Mentre in questi gironi si festeggiano i cinque anni di permanenza di Curiosity su Marte, rimane incerta la data della prima missione umana su Marte: la Nasa prende tempo per problemi di budget, che al momento non consentirebbero di sviluppare le tecnologie necessarie a far discendere un equipaggio umano sul Pianeta Rosso. Lo ha riferito il responsabile della direzione Nasa per l’esplorazione umana, William Gerstenmaier, in occasione del Propulsion Energy Forum organizzato ad Atlanta dall’Istituto americano di aeronautica e astronautica (AIAA): in poche ore il video con il suo intervento ha fatto il giro del web. Gli scienziati da molto hanno fissato come possibile il primo sbarco su Marte nel 2030 e ne era convinto anche l’ex presidente Bracak Obama.

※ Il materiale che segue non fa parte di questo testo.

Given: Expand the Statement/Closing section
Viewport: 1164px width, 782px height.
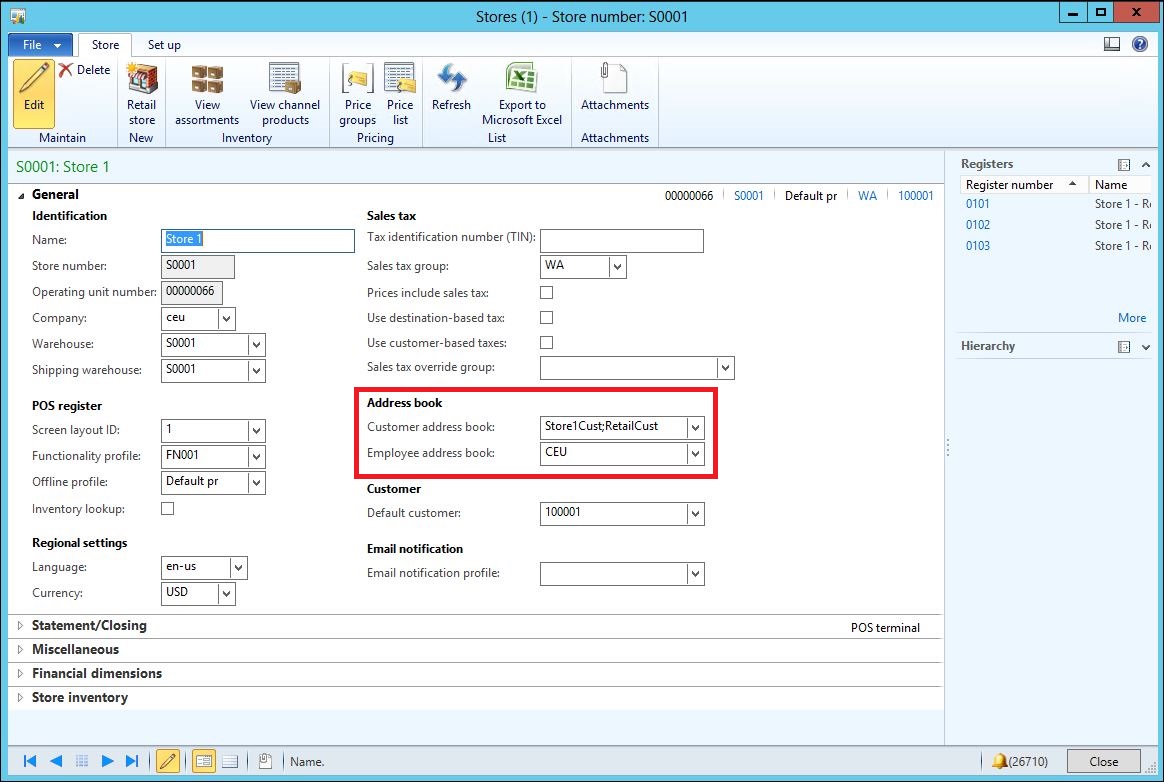Looking at the screenshot, I should [x=89, y=626].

“Guardando all’orizzonte del 2030, non posso indicare una data per l’arrivo dell’uomo su Marte e il motivo – afferma Gerstenmaier – è che ai livelli di budget che abbiamo descritto, con un aumento del 2%, non abbiamo sistemi di superficie disponibili per Marte. E l’ingresso, la discesa e l’atterraggio rappresentano per noi una grossa sfida su Marte“.

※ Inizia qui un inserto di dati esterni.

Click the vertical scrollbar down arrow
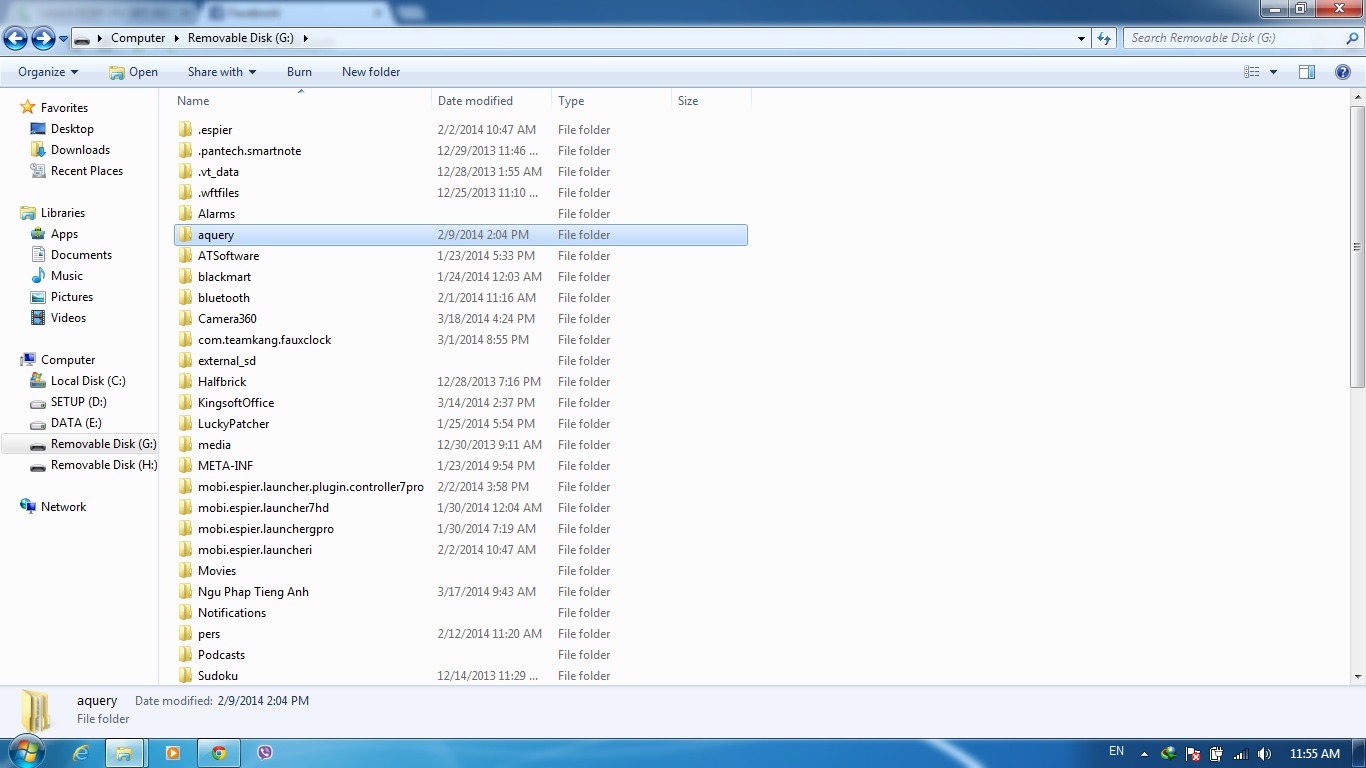 [x=1357, y=677]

Se i rover atterrati sul Pianeta Rosso finora pesavano circa una tonnellata, il veicolo necessario per una spedizione umana potrebbe pesare almeno 20 volte di più. “Senza capire esattamente come vogliamo farlo, con retropropulsione supersonica o ipersonica, è difficile indicare una data per quel genere di attività di superficie”. C’è invece più ottimismo per quanto riguarda la possibilità di una spedizione umana sulla Luna. Grazie alla futura stazione spaziale cislunare “Deep Space Gateway – conclude l’esperto Nasa – potremmo essere in grado di supportare un vasto programma di superficie”.